==== DATA TO EXAMINE
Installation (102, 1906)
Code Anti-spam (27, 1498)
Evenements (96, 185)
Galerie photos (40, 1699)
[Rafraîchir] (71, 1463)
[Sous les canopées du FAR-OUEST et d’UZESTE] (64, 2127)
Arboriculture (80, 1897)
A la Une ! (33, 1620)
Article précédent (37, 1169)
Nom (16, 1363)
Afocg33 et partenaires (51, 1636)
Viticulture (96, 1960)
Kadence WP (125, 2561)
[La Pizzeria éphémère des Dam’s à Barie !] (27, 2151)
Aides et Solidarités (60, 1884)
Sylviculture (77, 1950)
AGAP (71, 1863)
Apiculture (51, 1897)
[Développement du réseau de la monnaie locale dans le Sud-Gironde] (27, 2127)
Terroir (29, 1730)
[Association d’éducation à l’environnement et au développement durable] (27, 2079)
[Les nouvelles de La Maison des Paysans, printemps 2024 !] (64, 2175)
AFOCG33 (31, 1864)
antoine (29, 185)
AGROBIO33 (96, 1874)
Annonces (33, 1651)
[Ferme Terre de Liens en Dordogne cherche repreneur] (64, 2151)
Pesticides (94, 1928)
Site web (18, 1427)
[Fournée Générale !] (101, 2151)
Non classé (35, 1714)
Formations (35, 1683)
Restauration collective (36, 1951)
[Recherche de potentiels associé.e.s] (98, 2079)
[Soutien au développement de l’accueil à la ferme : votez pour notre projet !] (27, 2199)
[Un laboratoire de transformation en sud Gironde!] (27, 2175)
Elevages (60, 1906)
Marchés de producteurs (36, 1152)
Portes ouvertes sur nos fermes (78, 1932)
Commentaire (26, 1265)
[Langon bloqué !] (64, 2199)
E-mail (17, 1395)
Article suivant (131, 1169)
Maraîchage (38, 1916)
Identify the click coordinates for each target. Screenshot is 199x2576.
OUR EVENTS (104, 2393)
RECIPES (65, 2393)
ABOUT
========
ACTIVITY:
The entries above are to be copied word for word.

OUTPUT BELOW:
Installation (102, 1906)
Code Anti-spam (27, 1498)
Evenements (96, 185)
Galerie photos (40, 1699)
[Rafraîchir] (71, 1463)
[Sous les canopées du FAR-OUEST et d’UZESTE] (64, 2127)
Arboriculture (80, 1897)
A la Une ! (33, 1620)
Article précédent (37, 1169)
Nom (16, 1363)
Afocg33 et partenaires (51, 1636)
Viticulture (96, 1960)
Kadence WP (125, 2561)
[La Pizzeria éphémère des Dam’s à Barie !] (27, 2151)
Aides et Solidarités (60, 1884)
Sylviculture (77, 1950)
AGAP (71, 1863)
Apiculture (51, 1897)
[Développement du réseau de la monnaie locale dans le Sud-Gironde] (27, 2127)
Terroir (29, 1730)
[Association d’éducation à l’environnement et au développement durable] (27, 2079)
[Les nouvelles de La Maison des Paysans, printemps 2024 !] (64, 2175)
AFOCG33 (31, 1864)
antoine (29, 185)
AGROBIO33 (96, 1874)
Annonces (33, 1651)
[Ferme Terre de Liens en Dordogne cherche repreneur] (64, 2151)
Pesticides (94, 1928)
Site web (18, 1427)
[Fournée Générale !] (101, 2151)
Non classé (35, 1714)
Formations (35, 1683)
Restauration collective (36, 1951)
[Recherche de potentiels associé.e.s] (98, 2079)
[Soutien au développement de l’accueil à la ferme : votez pour notre projet !] (27, 2199)
[Un laboratoire de transformation en sud Gironde!] (27, 2175)
Elevages (60, 1906)
Marchés de producteurs (36, 1152)
Portes ouvertes sur nos fermes (78, 1932)
Commentaire (26, 1265)
[Langon bloqué !] (64, 2199)
E-mail (17, 1395)
Article suivant (131, 1169)
Maraîchage (38, 1916)
Identify the click coordinates for each target. Screenshot is 199x2576.
OUR EVENTS (104, 2393)
RECIPES (65, 2393)
ABOUT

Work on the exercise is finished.